- Exercise details
Every line with the string "will" should be copied from the data.
◇ ◇ ◇ ◇ ◇
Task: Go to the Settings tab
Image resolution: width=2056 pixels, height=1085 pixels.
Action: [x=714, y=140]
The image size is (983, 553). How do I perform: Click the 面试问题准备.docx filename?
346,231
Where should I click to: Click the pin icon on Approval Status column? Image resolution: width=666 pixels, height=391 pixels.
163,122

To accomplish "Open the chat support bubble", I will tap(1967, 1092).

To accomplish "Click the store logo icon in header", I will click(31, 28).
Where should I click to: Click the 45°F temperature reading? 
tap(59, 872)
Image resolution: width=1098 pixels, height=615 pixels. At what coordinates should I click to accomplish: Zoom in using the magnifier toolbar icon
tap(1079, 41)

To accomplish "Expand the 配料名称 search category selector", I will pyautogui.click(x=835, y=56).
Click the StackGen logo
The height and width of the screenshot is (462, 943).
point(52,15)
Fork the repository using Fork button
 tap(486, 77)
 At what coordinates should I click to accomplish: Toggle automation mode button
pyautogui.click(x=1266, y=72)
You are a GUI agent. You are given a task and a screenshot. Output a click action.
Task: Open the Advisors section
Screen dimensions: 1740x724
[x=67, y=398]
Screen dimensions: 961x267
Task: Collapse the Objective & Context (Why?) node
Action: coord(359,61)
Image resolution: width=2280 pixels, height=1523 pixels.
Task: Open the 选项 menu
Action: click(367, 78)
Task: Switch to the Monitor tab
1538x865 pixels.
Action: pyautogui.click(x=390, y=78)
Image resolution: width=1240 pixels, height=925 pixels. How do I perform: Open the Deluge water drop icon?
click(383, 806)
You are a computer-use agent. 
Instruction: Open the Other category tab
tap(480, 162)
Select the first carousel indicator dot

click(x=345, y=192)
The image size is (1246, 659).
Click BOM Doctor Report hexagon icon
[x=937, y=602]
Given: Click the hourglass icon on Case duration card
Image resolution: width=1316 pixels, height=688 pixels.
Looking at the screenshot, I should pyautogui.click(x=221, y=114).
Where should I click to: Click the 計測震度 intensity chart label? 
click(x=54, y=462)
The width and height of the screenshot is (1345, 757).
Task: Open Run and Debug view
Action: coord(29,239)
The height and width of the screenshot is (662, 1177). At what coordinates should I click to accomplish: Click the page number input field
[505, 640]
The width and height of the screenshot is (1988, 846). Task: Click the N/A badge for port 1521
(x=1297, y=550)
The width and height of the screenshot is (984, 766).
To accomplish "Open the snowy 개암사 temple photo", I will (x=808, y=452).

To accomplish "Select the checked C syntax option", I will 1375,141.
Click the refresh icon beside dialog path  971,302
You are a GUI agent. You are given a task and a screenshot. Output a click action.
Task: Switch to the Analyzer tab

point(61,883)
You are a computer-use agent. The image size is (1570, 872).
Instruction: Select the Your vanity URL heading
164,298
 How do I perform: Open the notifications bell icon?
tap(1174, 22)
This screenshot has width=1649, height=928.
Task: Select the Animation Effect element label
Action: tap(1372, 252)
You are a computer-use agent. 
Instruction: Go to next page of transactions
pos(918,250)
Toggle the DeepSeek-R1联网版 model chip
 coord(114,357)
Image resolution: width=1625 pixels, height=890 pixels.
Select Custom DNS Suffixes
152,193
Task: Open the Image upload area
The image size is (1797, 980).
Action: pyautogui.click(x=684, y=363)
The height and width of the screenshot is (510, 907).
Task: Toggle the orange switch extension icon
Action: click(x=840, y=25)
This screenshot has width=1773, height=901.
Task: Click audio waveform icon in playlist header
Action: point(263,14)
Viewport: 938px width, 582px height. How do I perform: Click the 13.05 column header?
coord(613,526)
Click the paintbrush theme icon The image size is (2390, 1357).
◇ ◇ ◇ ◇ ◇
- Solution to this problem
To accomplish "Open the chat support bubble", I will tap(1967, 1092).
To accomplish "Click the store logo icon in header", I will click(31, 28).
To accomplish "Expand the 配料名称 search category selector", I will pyautogui.click(x=835, y=56).
To accomplish "Open the snowy 개암사 temple photo", I will (x=808, y=452).
To accomplish "Select the checked C syntax option", I will 1375,141.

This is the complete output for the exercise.